Helpful AI Models: You can't always get what you want, but you might get what you need by Prof Jordan Boyd-Graber
Abstract
AIs are trained in many ways, depending on the application. For example: on specific tasks, the goal is to maximize accuracy; with "general purpose" LLMs, the goal is to give users answers they want.
This talk argues that the focus should be slightly different: we should specifically measure human-computer workflows and optimize the ability of the combined team at that task. I'll discuss three different examples of human-computer teams that our group has explored: learning new vocabulary, strategic negotiation, and identifying false claims. For learning new vocabulary, we adapt alignment tuning to combine what looks helpful and is truly helpful into a flashcard scheduler that can improve the overall quality of study aids from our QA system. For strategic negotiation, we have computer agents help humans play a board game called Diplomacy to assist human players think strategically and detect lies, which we capture using an analysis of grounded statements with abstract meaning representation and value functions. Finally, we show that computers can help humans identify false statements — but only when the computer is not confidently incorrect. I'll then close with a discussion of how these questions lead into a broader discussion of human skill vs. computer skill, how to measure that, and on what datasets.
Biography
Jordan Boyd-Graber is a full professor at the University of Maryland. He has worked on model evaluations for human-centered topic models, psychologically inspired leaderboards, human-computer machine translation, and question answering. Of his twenty former PhD students, five have gone on to tenure track positions. He and his students have been recognized with paper awards at EMNLP (2023), IUI (2018), NAACL (2016), and NeurIPS (2009, 2015), and he won the 2015 Karen Spärk Jones Award and a 2017 NSF CAREER Award.

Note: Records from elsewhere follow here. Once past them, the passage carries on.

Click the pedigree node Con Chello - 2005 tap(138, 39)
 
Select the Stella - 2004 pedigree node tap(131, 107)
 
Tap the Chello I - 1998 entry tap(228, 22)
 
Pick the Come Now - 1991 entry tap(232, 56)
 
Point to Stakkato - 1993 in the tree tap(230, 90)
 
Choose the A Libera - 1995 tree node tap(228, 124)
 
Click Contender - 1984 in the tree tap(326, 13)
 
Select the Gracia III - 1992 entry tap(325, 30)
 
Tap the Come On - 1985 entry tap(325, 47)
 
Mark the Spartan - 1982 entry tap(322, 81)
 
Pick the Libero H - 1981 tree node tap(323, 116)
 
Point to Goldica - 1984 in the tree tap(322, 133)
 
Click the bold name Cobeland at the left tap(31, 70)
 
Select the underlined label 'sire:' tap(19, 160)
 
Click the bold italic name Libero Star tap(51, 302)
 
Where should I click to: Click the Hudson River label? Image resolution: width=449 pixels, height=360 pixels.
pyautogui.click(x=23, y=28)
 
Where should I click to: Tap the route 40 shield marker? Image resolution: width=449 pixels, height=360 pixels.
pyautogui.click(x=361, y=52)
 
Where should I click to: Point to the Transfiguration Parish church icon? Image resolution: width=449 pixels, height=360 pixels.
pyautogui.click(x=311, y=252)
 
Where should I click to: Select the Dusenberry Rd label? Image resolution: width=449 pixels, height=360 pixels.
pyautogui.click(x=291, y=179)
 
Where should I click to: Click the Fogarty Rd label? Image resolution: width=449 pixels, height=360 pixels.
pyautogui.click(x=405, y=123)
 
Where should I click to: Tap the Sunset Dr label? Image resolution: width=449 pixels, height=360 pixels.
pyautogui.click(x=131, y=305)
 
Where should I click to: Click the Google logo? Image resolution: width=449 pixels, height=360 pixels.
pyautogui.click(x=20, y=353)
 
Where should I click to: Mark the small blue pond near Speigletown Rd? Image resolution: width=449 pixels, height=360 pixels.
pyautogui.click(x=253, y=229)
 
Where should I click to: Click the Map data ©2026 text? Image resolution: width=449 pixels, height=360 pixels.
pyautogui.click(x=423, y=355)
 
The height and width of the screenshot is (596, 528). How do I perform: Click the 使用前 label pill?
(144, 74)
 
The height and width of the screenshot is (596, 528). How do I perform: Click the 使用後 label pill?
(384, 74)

He served as PC for ACL 2023, SAC for EMNLP and NAACL, AC for ACL, NAACL, EMNLP, and NeurIPS, Poster Chair for EMNLP 2022, Tutorial Chair for ACL 2017, and Advisor for the ACL 2014 SRW.
He previously was an assistant professor at the University of Colorado, Visiting Research Scientist at Google Zürich, and Praktikant at the Berlin-Brandenburg Akademie der Wissenschaften. His undergraduate degrees are in Computer Science and History at the California Institute of Technology, and he received his PhD from Princeton University.